The election arm of the Organisation for Security and Cooperation in Europe (OSCE), has brought out its final report on the 2020 US presidential election, concluding that it was well organised under the circumstances and there was no significant fraud.
The report also found that Donald Trump’s rhetoric and refusal to accept defeat undermined public faith in democratic institutions, and warned the US has long-term problems with providing equal voting rights for all.
As is routine for OSCE member states, its Office for Democratic Institutions and Human Rights (ODIHR) sent a team out to observe the run-up, election day itself and the aftermath. Its report notes that voting infrastructure in the US is chronically underfunded, and the extra $400m disbursed to deal with the challenge of voting in a pandemic was insufficient.
A total of 101 million Americans, 64% of all 2020 voters, cast an early ballot, but despite that unprecedented number, the report found that “early voting was generally well organised and implemented professionally”.
“The number and scale of substantiated cases of fraud associated to absentee ballots were negligible,” it said.
One of the main problems with the election and its aftermath, according to the findings, was the incumbent president.
“On many occasions, President Trump created an impression of refusing to commit to a peaceful transfer of power, claiming that the electoral process was systematically rigged,” the report said.
“Such statements by an incumbent president weaken public confidence in state institutions and were perceived by many as increasing the potential for politically motivated violence after the elections.”
The ODIHR report did not take an explicit view on Trump’s role in inciting the Capitol riot on 6 January and for which he was impeached a second time. But it noted that at his rally immediately beforehand, Trump “persisted in his accusations that the election had been stolen, urging his supporters to pressure representatives to overturn the counting of electoral college votes”.

■ **Collected material**
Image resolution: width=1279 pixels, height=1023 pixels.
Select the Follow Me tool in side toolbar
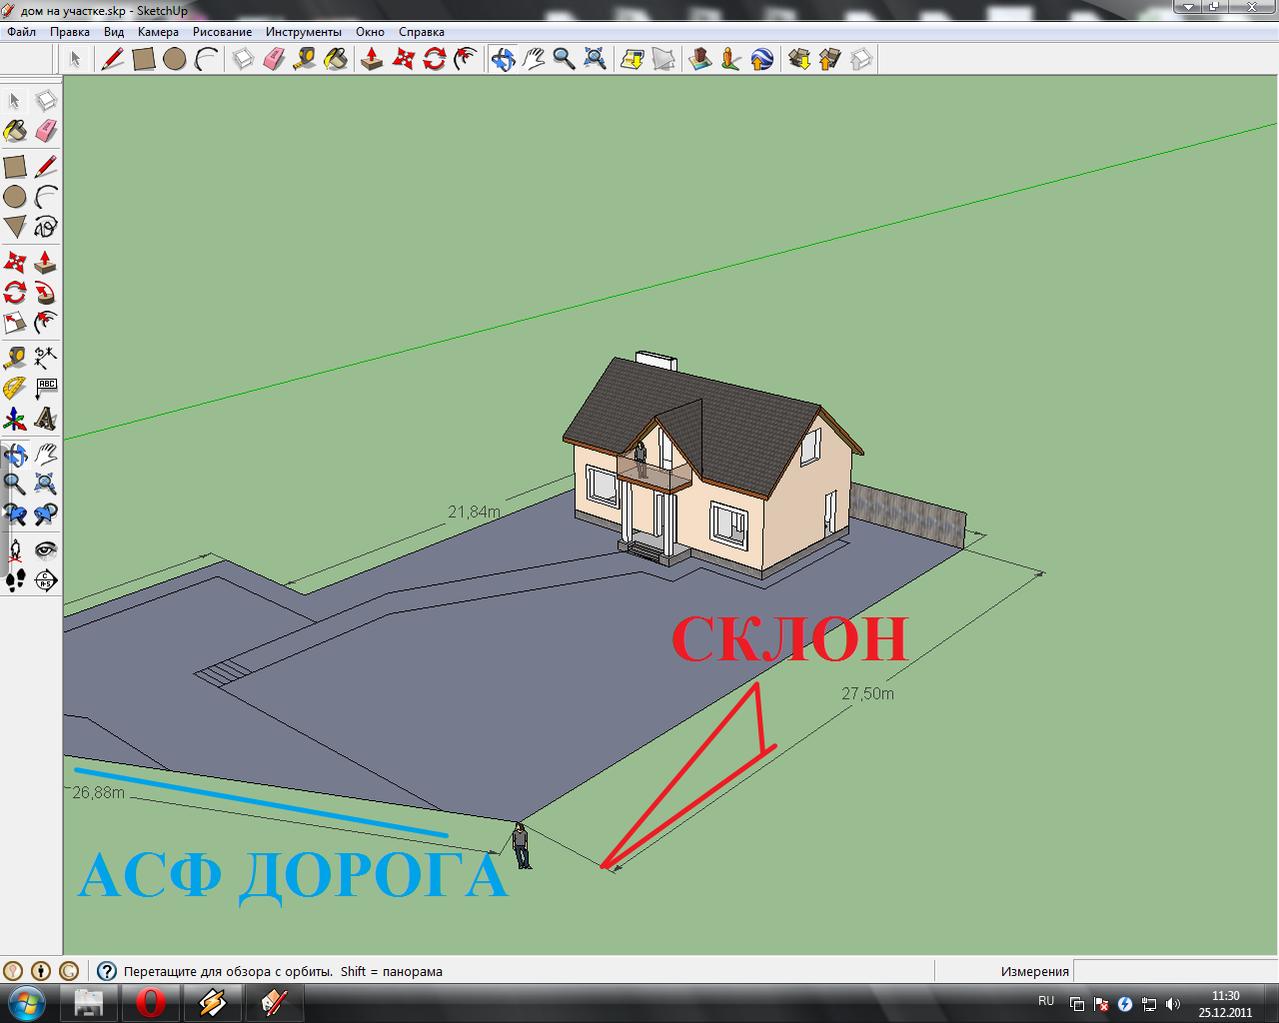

■ **Instructions**
A: Please set down, word for word, the part of the article on the OSCE election report that begins at the words "The report also" and stops after "pandemic was insufficient.".
B: Condense the paragraph of the article on the OSCE election report that opens with "As is routine for OSCE member states" into a shorter version that keeps its main facts.
C: Carry on the article on the OSCE election report from its final sentence.
The data come from a separate source and are unrelated to the article on the OSCE election report.

■ **Results**
A:
The report also found that Donald Trump’s rhetoric and refusal to accept defeat undermined public faith in democratic institutions, and warned the US has long-term problems with providing equal voting rights for all.
As is routine for OSCE member states, its Office for Democratic Institutions and Human Rights (ODIHR) sent a team out to observe the run-up, election day itself and the aftermath. Its report notes that voting infrastructure in the US is chronically underfunded, and the extra $400m disbursed to deal with the challenge of voting in a pandemic was insufficient.

B: As it routinely does for OSCE member states, the ODIHR sent a team to observe the run-up, election day and the aftermath. Its report finds US voting infrastructure chronically underfunded and says the extra $400m provided for voting during the pandemic was not enough.

C:
The ODIHR was most scathing about the state of voting rights in the US. It notes that after the supreme court invalidated key parts of the Voting Rights Act, “some states enacted laws which effectively compromised voting rights for some disadvantaged groups”.
An estimated 5.2 million citizens are effectively disenfranchised due to a criminal conviction, even though half have served their sentences.
The report concluded: “These restrictions on the voting rights of ex-felons and felons contravene principles of universal suffrage and the principle of proportionality in the restriction of rights, as provided for by OSCE commitments and other international standards.”
The ODIHR made 38 recommendations on how to improve US democracy. It called on American politicians to stop using “inflammatory or discriminatory rhetoric”, and for all people with criminal convictions to have their voting rights restored on completion of their sentence.
It also said US authorities should work on reducing the number of unregistered voters, by reducing “burdensome procedures and obstacles” to registration that have been erected in some states, draw up district boundaries on non-partisan principles, and review the electoral college system so that it confirms with the “principle of equality of the vote”.